Exploring Amesville’s past and present

Exploring Amesville’s past and present

Lou Bucceri explained how the heavily wooded area north of the Great Falls and the dam on the Housatonic River was a thriving industrial area in the 19th and early 20th centuries.

Photo by Patrick L. Sullivan

SALISBURY — On Sunday, Sept. 3, Lou Bucceri of the Salisbury Association Historical Society led a group of curious participants upstream from the dam on the Housatonic River into a heavily wooded area that was once the site of a sprawling industrial complex.

The trip to see what remains of the Horatio Ames iron works was part of the Housatonic Heritage series of walks in Connecticut and Massachusetts on weekends through Oct. 1.

Ames was the son of a successful industrial family in eastern Massachusetts. They made shovels, primarily.
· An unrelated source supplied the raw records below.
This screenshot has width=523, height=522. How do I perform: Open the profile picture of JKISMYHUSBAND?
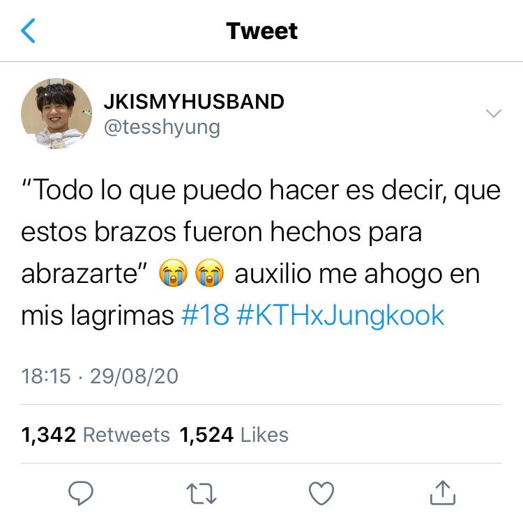(x=56, y=114)
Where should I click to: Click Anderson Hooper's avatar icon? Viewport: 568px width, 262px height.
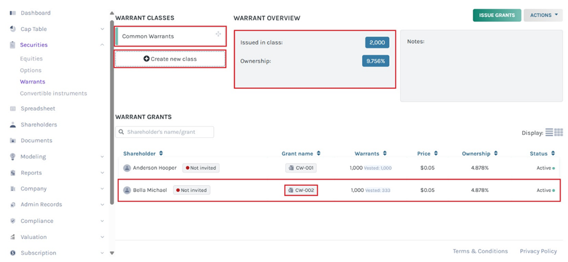click(127, 168)
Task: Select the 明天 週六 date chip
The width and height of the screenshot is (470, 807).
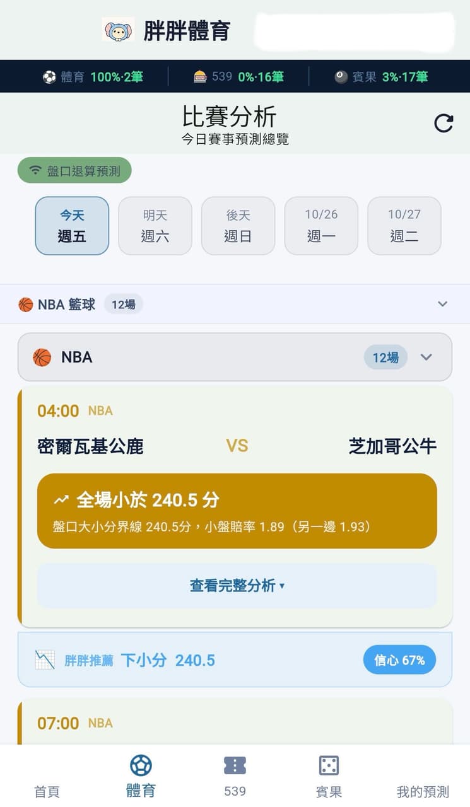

Young Ames had been less than stellar in his own business endeavors. Together with similarly-situated sons of two other Massachusetts industrial families, they bought property along the river in what became known as the Amesville section of Salisbury for Horatio to establish an iron works in 1832. By 1835 only Ames remained of the original three.

As the group made their way along the trail, Bucceri pointed out a small lagoon to the west.

A blue heron was checking out the vegetation-choked water. Bucceri said the lagoon is the site of where the Housatonic Railroad, which bought the site when Ames went out of business, had their roundtable for turning railroad cars and engines around.

Bucceri painted a vivid picture of a busy, noisy, and smoky industrial area that has been reclaimed by nature.

Back at the picnic table by the boat launch, Bucceri detailed how Ames had tremendous success at first with railroad locomotive wheels and innovations in iron production.

But the depression of 1857 was hard on American railroads, and in turn on Ames. Production fell 90%.

Ames tried to get into the munitions supply business when the Civil War began. After a couple of false starts and amid the strong suggestion of skulduggery in federal defense appropriations, Ames did land a contract to build 15 cannons that shot a 125 pound projectile, the biggest weapon of the type in the world at the time.

Ames was ready to deliver the guns in May of 1865.

Unfortunately for him, the war ended in April.

“So Ames was done.”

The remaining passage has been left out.